_WORK ITEM_
In the data below, find every line with the word "will" and copy it.

_RECORDED DATA_
***

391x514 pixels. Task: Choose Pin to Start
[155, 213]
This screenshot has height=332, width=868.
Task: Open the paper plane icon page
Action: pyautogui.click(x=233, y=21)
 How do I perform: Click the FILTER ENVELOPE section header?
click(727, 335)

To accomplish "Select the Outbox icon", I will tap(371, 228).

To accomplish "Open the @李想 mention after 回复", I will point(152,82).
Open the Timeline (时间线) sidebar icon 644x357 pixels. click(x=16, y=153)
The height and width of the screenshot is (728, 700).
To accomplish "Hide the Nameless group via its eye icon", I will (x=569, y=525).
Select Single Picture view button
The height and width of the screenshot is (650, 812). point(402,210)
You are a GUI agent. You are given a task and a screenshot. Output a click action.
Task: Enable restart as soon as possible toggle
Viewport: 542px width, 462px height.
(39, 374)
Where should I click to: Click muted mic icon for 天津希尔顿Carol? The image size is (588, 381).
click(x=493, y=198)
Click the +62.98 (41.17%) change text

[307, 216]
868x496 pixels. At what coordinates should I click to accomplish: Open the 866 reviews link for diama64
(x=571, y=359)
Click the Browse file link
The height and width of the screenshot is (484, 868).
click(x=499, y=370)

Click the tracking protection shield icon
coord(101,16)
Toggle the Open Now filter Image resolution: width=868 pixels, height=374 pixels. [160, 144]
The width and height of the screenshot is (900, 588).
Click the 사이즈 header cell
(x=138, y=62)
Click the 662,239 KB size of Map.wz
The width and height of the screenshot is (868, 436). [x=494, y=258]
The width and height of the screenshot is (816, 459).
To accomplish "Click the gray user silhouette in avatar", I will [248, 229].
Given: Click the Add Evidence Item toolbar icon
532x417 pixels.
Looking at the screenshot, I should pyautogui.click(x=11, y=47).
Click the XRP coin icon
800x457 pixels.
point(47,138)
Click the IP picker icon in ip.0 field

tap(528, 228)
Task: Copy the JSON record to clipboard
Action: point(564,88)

***

_WORKED SOLUTION_
To accomplish "Select the Outbox icon", I will tap(371, 228).
To accomplish "Open the @李想 mention after 回复", I will point(152,82).
To accomplish "Hide the Nameless group via its eye icon", I will (x=569, y=525).
To accomplish "Click the gray user silhouette in avatar", I will [248, 229].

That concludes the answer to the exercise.